À Kawéni, un professeur embarque ses élèves de terminale dans un projet qui dépasse l’école : créer un site, rencontrer des acteurs locaux, et réapprendre Mayotte à hauteur de jeunesse. Une initiative qui pourrait bien bousculer les récits dominants de l’île.
Un regard neuf qui rebat les cartes

Fraîchement arrivé à Mayotte, Enrico Gob, un enseignant d’économie-gestion, originaire de la Guadeloupe, a très vite senti qu’il pouvait faire bouger quelque chose. Au lycée des Lumières, à Kawéni, il observe une évidence : ses élèves sont curieux mais connaissent mal l’île où ils vivent. Alors il tente un geste simple, presque expérimental : créer un site internet, qu’il nomme LagonEwa, et confier aux terminales la tâche de le faire vivre.
« Je voulais qu’ils sortent des sentiers battus, qu’ils fassent autre chose qu’un projet scolaire classique », raconte-t-il. Alimenter le site, décrocher des partenariats, contacter des administrations, la presse ou des artisans : la mission est large, et surtout réelle. Mais derrière l’outil numérique, c’est une ambition plus vaste qui affleure : « Valoriser Mayotte, montrer un autre regard, surtout sur le volet touristique et culturel ».
Ancien guide touristique, le professeur compare sans détour l’île aux Caraïbes : un territoire splendide, encore sous-valorisé, mal compris, mal regardé. Un collègue s’est déjà proposé pour enrichir les contenus historiques et géographiques. L’idée ne cesse alors de s’étendre.
LagonEwa : quand les élèves écrivent leur propre île

En ligne depuis deux mois, LagonEwa trace un sillon inattendu. Entre randonnées nature, ateliers artisanaux, excursions dans le lagon et collaborations avec des acteurs locaux, le site devient une porte d’entrée vers un tourisme et un repère culturel plus humble, plus humain, plus ancré.
Aux commandes, un trio déterminé : Sandra Allaououi, Samia Masounzu et Riziki Rosemine Mohamadi Riziki. Deux animent les réseaux sociaux, une sillonne l’île, appareil photo en bandoulière, à la rencontre d’artisans et de guides.
« Je veux leur confier de vraies missions », insiste l’enseignant. Contacter, négocier, publier, structurer : le travail déborde largement du cadre scolaire. Et c’est voulu. « Plus les élèves connaissent leur île, plus ils acquièrent des savoirs, des compétences, et deviennent capables d’avoir un regard critique pour améliorer les choses ».
Le projet devient tremplin : informatique, communication, tourisme… il pourrait susciter des vocations. À la question de savoir si un jour un élève pourrait reprendre LagonEwa de manière professionnelle, il répond sans détour : « J’ai lancé l’idée. Les élèves ont compris. Iront-elles au bout ? Je ne sais pas. Ce serait formidable ».

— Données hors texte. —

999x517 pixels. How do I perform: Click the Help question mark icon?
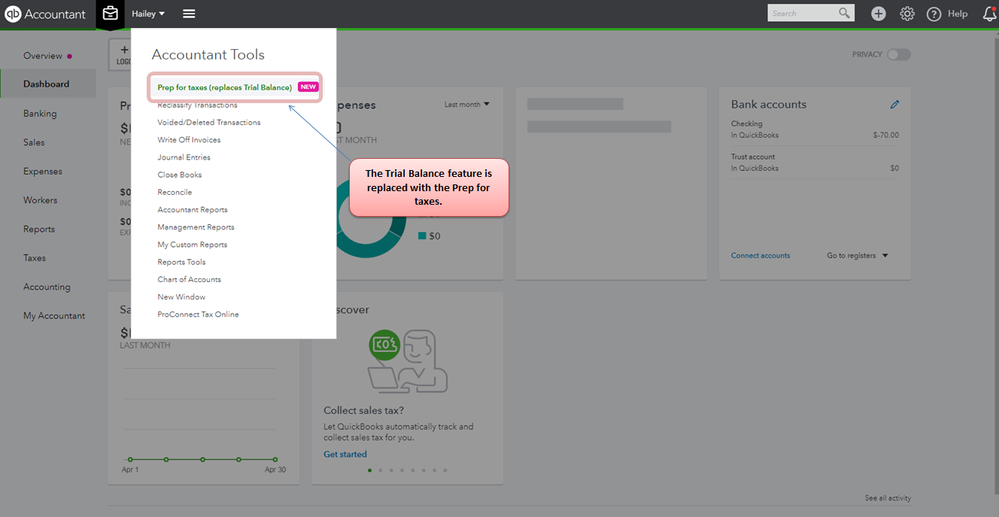(x=933, y=14)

Faire île avec les médias et les habitants

Le professeur le martèle : LagonEwa ne vivra pas seul. Il faudra des partenaires, des acteurs locaux, et même des journalistes. « Je veux que les élèves prennent contact avec vous », glisse-t-il à notre rédaction. Pour eux, l’enjeu est autant d’apprendre un métier que d’apprendre à entrer en relation avec le territoire.

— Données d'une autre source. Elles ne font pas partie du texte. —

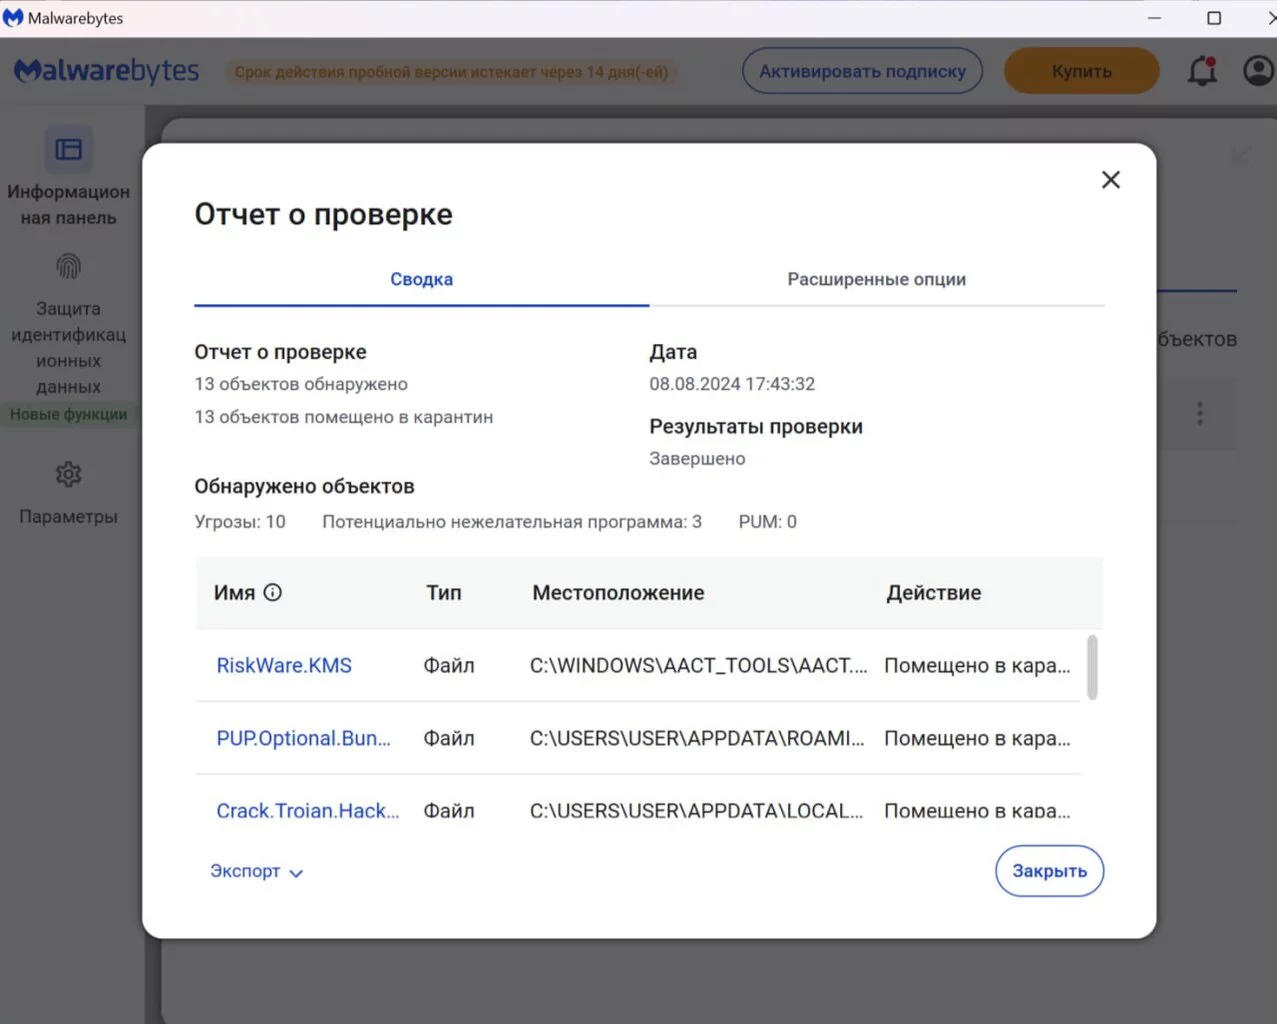Open the notifications bell icon
Viewport: 1277px width, 1024px height.
(x=1202, y=71)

Et le site assume un ton clair : « Découvrez Mayotte au plus près de sa nature, de sa culture et de ses habitants ». Les randonnées, la broderie mahoraise, le snorkeling, l’observation des tortues ou des dauphins : chaque activité devient une manière de faire récit. De coudre un imaginaire positif là où dominent souvent les images anxiogènes.

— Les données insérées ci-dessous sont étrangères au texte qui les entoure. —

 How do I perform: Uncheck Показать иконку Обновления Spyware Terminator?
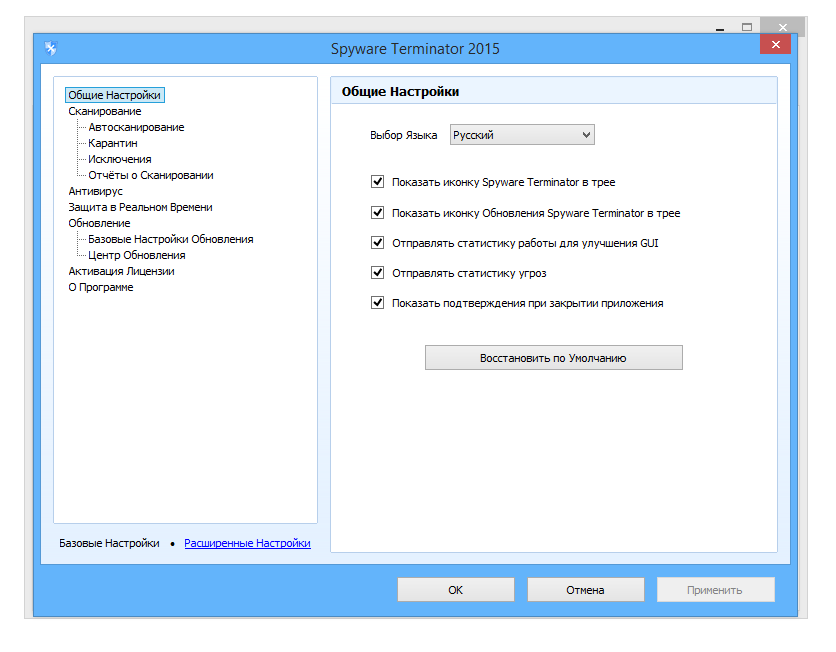click(377, 212)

Mais surtout, c’est une façon de briser un cycle : « Je ne veux pas qu’ils répètent ce que leurs parents leur disent sur Mayotte. Je veux qu’ils se l’approprient. Qu’ils deviennent acteurs de leur propre île ». Alors LagonEwa s’avance doucement, avec l’humilité d’un projet scolaire mais la force d’un début de contre-récit. Celui d’une jeunesse qui, en racontant Mayotte, pourrait bien se raconter elle-même.